Figure 4.

Structural comparison between LC/HA and LC/F1. (A) Structural superposition between LC/HA and LC/F1, and areas that show different conformations are colored in orange for LC/HA and blue for LC/F1. (B) A structure model of the LC/HA-VAMP-2 (R47 – K59) complex. Atoms are colored to highlight hydrophobicity features (Hagemans et al.2015): carbon atoms not bound to oxygen or nitrogen atoms are colored orange, nitrogen atoms carrying positive charges in arginine and lysine are blue, oxygen atoms carrying negative charges in glutamate and aspartate are red, and all remaining atoms are white. A structural model of VAMP-2 is colored green. (C) Close-up view of the LC/HA-VAMP-2 binding surface.

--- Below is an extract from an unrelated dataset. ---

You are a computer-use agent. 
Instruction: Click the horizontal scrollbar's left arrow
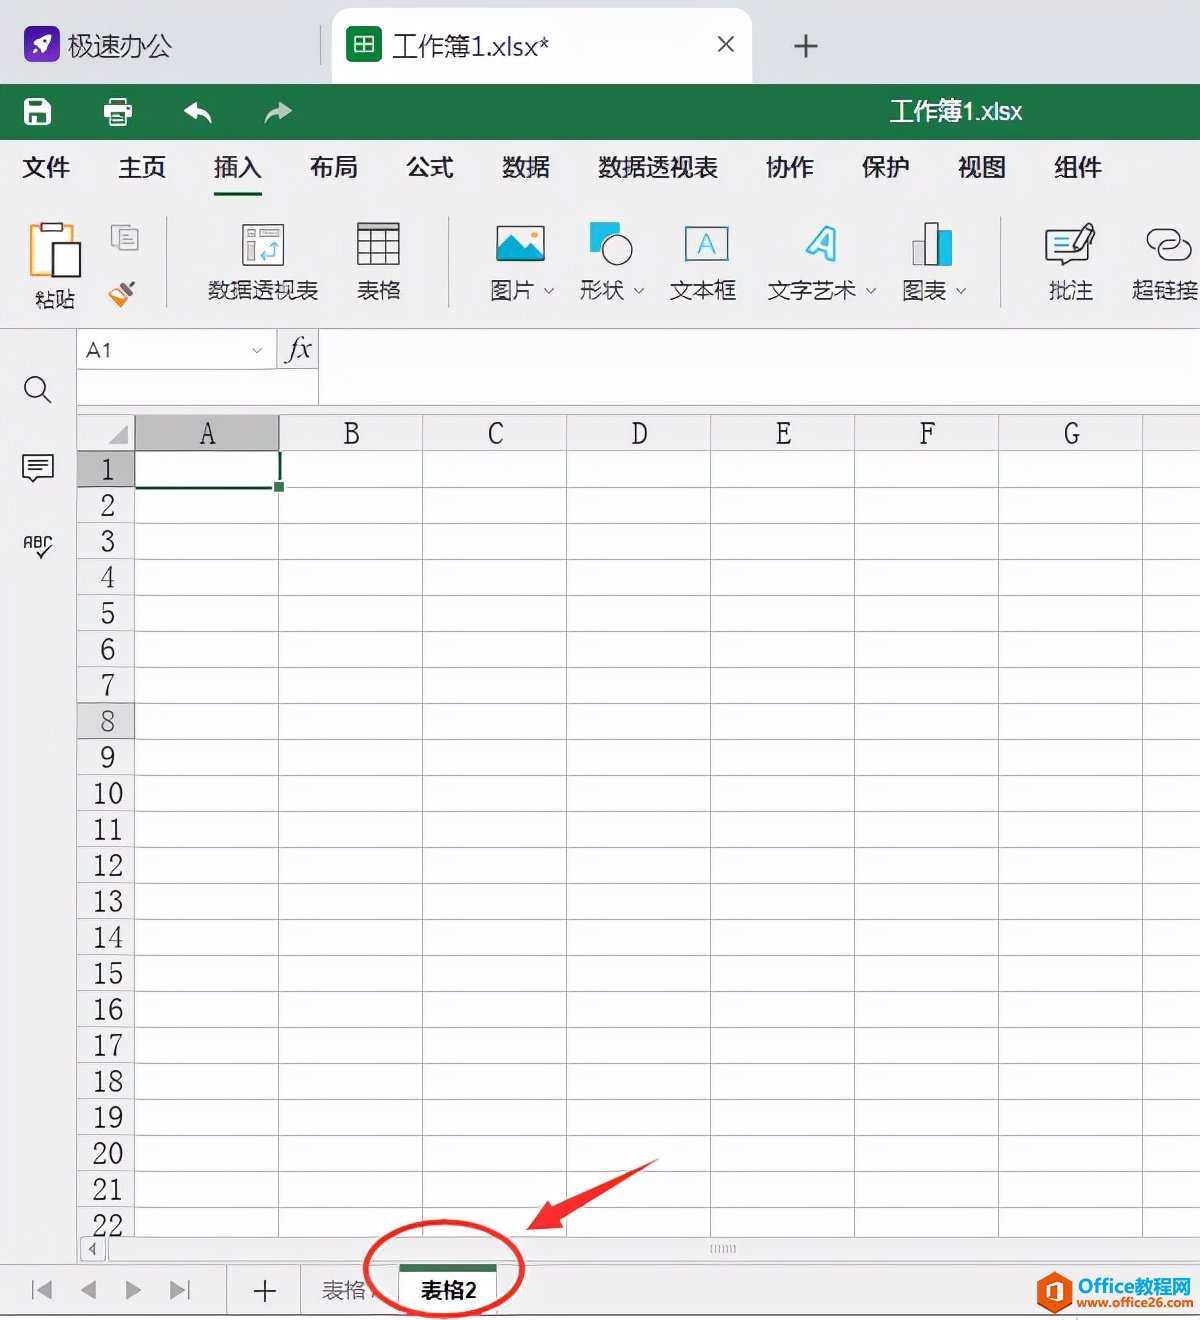93,1249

Key residues of LC/HA predicted to interact with VAMP-2 are labeled. (D) The structure of LC/F1-VAMP-2 complex (PDB code: 3FIE). The color scheme for LC/F1 is the same as that shown in panel (B), and the VAMP-2 peptide is shown as a wheat cartoon loop. Black arrows mark an electropositive VAMP-2-binding pocket in LC/F1, whereas the corresponding surface in LC/HA displayed different charge property. (E) Close-up view of the LC/F1-VAMP-2 binding surface. Residues that contribute to the unique electropositive surface patch in LC/F1 are labeled.